5. Nitrates (mg/L as N)
Nitrates are nitrogen-oxygen chemical units which combine with various
organic and inorganic compounds. The greatest use of nitrates is as a fertilizer.
Once taken into the body, nitrates are converted to nitrites. Infants below six months
who drink water containing nitrate in excess of the maximum contaminant level could
become seriously ill and, if untreated, may die. Symptoms include shortness of breath
and blue baby syndrome.
6. Total Phosphorus (mg/L as P)
Total Phosphorus is an essential nutrient for plants and animals.

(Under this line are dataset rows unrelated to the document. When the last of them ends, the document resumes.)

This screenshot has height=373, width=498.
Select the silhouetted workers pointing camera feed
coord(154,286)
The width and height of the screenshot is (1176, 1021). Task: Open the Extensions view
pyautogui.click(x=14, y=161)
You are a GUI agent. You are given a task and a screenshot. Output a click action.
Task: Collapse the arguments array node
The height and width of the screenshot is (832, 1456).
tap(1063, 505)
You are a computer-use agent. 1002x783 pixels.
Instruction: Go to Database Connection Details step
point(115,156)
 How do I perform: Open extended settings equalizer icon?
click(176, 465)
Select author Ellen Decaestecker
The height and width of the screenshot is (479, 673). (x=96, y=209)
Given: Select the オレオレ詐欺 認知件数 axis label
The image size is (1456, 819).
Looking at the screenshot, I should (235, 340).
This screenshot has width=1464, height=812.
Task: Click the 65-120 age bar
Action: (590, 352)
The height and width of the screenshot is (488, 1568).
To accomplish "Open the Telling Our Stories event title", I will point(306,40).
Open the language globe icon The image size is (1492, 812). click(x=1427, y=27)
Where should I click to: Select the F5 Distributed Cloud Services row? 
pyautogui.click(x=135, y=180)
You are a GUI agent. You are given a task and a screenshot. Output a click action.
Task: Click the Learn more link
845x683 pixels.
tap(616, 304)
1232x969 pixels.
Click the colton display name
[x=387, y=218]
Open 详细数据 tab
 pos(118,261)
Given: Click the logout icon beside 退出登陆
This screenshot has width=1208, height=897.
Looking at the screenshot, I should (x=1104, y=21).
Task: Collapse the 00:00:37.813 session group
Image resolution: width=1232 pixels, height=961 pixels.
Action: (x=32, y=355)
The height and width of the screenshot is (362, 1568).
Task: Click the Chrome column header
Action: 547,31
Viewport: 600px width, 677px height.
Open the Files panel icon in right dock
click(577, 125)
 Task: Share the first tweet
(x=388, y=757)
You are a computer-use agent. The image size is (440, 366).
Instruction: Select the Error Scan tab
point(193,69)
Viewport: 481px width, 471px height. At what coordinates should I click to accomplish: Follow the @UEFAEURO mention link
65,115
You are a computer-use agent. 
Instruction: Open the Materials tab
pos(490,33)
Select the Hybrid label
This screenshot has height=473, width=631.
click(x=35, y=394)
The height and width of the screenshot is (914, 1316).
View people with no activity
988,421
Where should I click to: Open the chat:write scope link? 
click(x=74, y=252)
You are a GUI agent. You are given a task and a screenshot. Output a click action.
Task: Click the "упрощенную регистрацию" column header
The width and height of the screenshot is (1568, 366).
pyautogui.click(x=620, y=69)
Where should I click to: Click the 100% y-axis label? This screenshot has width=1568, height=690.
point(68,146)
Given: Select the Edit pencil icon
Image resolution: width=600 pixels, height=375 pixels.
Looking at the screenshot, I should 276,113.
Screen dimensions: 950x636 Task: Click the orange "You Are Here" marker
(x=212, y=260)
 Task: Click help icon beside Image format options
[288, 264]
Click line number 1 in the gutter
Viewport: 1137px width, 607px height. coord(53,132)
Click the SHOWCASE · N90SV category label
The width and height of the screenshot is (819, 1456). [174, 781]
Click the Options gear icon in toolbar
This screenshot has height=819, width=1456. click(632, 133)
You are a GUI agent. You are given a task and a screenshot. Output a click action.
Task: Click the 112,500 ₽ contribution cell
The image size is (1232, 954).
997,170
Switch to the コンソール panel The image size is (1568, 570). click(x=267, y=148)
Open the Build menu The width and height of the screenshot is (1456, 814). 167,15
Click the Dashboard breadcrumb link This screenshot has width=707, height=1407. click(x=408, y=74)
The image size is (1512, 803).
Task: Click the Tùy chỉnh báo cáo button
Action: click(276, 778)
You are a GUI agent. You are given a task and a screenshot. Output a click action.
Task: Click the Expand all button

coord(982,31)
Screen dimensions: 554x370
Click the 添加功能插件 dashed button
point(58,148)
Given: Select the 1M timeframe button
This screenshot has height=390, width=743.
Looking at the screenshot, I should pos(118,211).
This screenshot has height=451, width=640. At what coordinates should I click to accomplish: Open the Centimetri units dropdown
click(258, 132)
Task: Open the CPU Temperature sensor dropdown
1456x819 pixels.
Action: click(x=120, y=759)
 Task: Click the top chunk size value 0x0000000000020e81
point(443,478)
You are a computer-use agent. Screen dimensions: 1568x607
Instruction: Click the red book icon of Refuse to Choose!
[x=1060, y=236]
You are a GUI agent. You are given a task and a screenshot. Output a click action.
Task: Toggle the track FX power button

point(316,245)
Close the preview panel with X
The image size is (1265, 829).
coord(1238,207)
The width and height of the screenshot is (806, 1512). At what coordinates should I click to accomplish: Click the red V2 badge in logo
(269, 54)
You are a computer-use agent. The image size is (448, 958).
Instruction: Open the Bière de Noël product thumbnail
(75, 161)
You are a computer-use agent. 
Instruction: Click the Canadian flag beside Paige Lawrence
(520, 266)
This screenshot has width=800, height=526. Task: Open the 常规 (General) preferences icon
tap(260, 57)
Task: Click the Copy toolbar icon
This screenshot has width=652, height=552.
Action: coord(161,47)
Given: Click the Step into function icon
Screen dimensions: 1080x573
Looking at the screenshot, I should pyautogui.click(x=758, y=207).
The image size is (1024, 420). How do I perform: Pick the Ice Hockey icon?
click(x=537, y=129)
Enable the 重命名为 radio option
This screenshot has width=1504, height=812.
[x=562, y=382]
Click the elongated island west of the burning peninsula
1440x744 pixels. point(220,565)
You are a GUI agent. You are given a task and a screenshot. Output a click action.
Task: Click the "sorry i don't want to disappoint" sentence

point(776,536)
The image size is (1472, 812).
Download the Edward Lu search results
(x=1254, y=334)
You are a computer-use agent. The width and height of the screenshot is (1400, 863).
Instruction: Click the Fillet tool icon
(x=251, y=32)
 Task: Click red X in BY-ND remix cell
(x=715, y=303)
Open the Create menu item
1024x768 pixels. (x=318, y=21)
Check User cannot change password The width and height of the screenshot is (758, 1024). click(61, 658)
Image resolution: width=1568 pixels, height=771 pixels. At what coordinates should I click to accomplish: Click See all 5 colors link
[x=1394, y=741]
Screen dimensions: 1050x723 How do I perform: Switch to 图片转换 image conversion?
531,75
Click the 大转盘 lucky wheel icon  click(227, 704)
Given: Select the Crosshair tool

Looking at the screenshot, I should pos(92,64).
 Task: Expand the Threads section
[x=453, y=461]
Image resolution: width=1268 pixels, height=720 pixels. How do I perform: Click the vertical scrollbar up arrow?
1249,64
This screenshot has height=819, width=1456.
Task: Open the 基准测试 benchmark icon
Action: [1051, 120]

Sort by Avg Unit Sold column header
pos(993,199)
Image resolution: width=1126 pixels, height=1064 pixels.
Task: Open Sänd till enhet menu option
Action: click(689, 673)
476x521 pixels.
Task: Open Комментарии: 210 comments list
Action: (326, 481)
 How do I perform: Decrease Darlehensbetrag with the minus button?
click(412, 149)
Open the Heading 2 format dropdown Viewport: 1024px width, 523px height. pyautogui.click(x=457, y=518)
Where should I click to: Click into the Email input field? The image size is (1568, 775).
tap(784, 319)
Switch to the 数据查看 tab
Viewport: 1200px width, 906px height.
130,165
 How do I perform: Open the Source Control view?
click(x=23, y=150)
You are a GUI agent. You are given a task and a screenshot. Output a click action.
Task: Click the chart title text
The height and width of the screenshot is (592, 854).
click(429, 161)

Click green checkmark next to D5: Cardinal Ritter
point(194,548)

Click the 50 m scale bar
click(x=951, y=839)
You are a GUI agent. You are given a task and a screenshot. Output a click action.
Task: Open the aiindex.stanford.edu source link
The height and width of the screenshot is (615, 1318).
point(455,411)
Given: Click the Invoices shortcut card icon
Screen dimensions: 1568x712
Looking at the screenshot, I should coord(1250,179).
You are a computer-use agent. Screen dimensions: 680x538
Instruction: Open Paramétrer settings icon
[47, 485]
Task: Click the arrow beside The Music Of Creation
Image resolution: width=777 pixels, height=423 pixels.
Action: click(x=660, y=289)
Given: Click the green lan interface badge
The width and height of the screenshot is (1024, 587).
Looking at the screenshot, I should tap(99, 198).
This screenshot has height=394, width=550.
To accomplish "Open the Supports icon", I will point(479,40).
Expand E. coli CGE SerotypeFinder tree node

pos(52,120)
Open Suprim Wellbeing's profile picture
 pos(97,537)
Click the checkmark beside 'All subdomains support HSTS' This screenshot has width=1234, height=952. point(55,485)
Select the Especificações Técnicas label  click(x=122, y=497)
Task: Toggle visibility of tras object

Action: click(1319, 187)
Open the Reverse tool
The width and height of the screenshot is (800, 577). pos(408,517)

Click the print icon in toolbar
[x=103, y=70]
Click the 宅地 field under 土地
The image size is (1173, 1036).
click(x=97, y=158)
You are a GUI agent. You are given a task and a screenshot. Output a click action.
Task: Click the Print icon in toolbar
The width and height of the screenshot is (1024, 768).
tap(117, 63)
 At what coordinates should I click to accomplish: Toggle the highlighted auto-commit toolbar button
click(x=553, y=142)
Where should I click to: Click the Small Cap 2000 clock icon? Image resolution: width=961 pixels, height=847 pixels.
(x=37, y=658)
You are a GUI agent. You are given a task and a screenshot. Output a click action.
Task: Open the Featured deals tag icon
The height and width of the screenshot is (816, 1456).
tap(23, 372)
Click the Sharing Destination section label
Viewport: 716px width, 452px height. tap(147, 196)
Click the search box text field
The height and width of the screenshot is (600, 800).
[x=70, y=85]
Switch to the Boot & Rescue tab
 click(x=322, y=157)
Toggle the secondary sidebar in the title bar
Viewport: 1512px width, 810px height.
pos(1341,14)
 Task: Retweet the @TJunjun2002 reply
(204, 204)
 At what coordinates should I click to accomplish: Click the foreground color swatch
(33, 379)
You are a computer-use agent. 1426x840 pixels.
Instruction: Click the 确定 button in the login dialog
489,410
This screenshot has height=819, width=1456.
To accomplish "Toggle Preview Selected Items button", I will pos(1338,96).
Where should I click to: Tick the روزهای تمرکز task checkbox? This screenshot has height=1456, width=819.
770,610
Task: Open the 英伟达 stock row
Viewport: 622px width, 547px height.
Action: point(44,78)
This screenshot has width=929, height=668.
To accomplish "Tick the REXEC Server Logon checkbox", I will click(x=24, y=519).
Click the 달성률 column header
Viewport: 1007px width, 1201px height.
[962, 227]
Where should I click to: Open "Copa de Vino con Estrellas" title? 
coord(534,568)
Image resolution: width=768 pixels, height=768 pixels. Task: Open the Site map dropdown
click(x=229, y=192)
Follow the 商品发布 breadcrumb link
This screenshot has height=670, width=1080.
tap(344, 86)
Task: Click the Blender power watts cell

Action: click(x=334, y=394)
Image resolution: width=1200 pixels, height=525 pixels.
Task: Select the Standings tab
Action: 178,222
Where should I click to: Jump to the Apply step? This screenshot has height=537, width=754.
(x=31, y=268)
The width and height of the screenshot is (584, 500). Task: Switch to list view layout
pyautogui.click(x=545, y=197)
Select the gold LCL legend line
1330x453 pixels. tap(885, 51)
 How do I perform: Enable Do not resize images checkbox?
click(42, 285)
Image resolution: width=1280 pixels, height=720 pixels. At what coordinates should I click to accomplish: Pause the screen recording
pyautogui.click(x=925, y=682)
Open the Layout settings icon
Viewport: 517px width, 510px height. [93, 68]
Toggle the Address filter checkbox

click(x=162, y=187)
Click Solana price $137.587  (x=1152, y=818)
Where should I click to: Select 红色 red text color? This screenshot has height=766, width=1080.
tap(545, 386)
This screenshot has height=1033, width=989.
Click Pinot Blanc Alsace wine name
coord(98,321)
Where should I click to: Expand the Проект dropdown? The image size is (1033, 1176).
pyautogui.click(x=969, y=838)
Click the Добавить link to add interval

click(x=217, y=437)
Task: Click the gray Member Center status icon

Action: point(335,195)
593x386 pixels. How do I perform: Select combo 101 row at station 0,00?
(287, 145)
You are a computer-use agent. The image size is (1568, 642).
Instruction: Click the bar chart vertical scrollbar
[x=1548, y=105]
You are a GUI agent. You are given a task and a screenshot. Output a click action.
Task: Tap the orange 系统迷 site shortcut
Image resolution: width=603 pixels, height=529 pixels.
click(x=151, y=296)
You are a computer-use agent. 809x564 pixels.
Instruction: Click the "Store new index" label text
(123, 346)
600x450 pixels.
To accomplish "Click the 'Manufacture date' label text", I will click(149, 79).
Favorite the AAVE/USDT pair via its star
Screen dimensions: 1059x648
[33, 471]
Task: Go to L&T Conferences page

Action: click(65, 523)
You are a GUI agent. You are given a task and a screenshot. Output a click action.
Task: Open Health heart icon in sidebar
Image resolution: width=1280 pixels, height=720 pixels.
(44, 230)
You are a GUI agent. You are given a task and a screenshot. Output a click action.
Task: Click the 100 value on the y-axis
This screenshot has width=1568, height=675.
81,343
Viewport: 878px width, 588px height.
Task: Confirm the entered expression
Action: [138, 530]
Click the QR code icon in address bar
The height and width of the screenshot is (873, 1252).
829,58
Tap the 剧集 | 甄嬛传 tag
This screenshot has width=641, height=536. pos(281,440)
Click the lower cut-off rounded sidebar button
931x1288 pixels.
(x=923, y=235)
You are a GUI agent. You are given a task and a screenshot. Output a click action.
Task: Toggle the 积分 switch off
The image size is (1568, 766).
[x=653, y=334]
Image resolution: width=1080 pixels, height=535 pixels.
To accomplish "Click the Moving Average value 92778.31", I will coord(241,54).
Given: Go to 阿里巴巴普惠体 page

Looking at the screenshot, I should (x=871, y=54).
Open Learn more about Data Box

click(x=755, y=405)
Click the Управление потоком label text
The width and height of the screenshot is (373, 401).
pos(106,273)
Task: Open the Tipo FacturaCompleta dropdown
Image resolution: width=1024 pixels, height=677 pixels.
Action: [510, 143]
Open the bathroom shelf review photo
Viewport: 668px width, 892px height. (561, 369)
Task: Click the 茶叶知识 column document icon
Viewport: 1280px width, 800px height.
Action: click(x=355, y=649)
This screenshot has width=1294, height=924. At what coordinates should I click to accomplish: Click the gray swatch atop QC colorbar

It is naturally limited in most fresh water systems because it is not as abundant as
carbon and nitrogen; introducing a small amount of additional phosphorus into a
waterway can have adverse effects. Sources of phosphorus include soil and rocks,
wastewater treatment plants, runoff from fertilized lawns and cropland, runoff from
animal manure storage areas, disturbed land areas, drained wetlands, water treatment,
decomposition of organic matter, and commercial cleaning preparations.
7. Ammonia Nitrogen (mg/L as N)
Ammonia (NH3) is a common
toxicant derived from wastes, fertilizers, and natural processes. Ammonia nitrogen
includes both the ionized form (ammonium, NH4
+) and the unionized form (ammonia, NH3).
An increase in pH favors formation of the more toxic unionized form
(NH3), while a decrease favors the ionized
(NH4+) form. Temperature also affects
the toxicity of ammonia to aquatic life. Ammonia is a common cause of fish kills, but
the most common problems associated with ammonia relate to elevated concentrations
affecting fish growth, gill condition, organ weights, and hematocrit. Exposure
duration and frequency strongly influence the severity of effects.
8. Suspended Solids (mg/L)
It is sediments primarily composed of fine inorganic particles
of clay and silt, but also may include fine sand and particulate organic matter,
suspended in the water column. Although sediment is a natural part of aquatic habitats,
the quantity and characteristics of sediments can affect the physical, chemical, and
biological integrity of aquatic ecosystems.
9. Mercury (ng/L)
Mercury is an element naturally occurring in the earth's crust. Humans
cannot create or destroy mercury. Pure mercury is a liquid metal, sometimes referred
to as quicksilver that volatizes readily. It has traditionally been used to make
products like thermometers, switches, and some light bulbs. Mercury in the air
eventually settles into water or onto land where it can be washed into water. Once
deposited, certain microorganisms can change it into methylmercury, a highly toxic
form that builds up in fish, shellfish and animals that eat fish. Fish and shellfish
are the main sources of methylmercury exposure to humans.
10. Lead (µg/L)
Lead is a naturally occurring element found in small amounts in the earth's
crust. While it has some beneficial uses, it can be toxic to humans and animals
causing of health effects. Lead can be found in all parts of our environment - the
air, the soil, the water, and even inside our homes. While natural levels of lead
in soil range between 50 and 400 parts per million, mining, smelting, and refining
activities have resulted in substantial increases in lead levels in the environment,
especially near mining and smelting sites.
11. Temperature (°C)
Temperature is the concentration of thermal energy in a substance such
as water. The phrase "thermal regime" is used when emphasizing the temporal and
spatial distribution of temperature. Temperatures in streams and rivers are influenced
by many atmospheric and hydrologic processes that influence the movement of heat. In
turn, temperature plays a fundamental role in shaping the structure and function of
aquatic systems, and is frequently used as a basis for classifying streams (e.g.,
cold-water, warm-water).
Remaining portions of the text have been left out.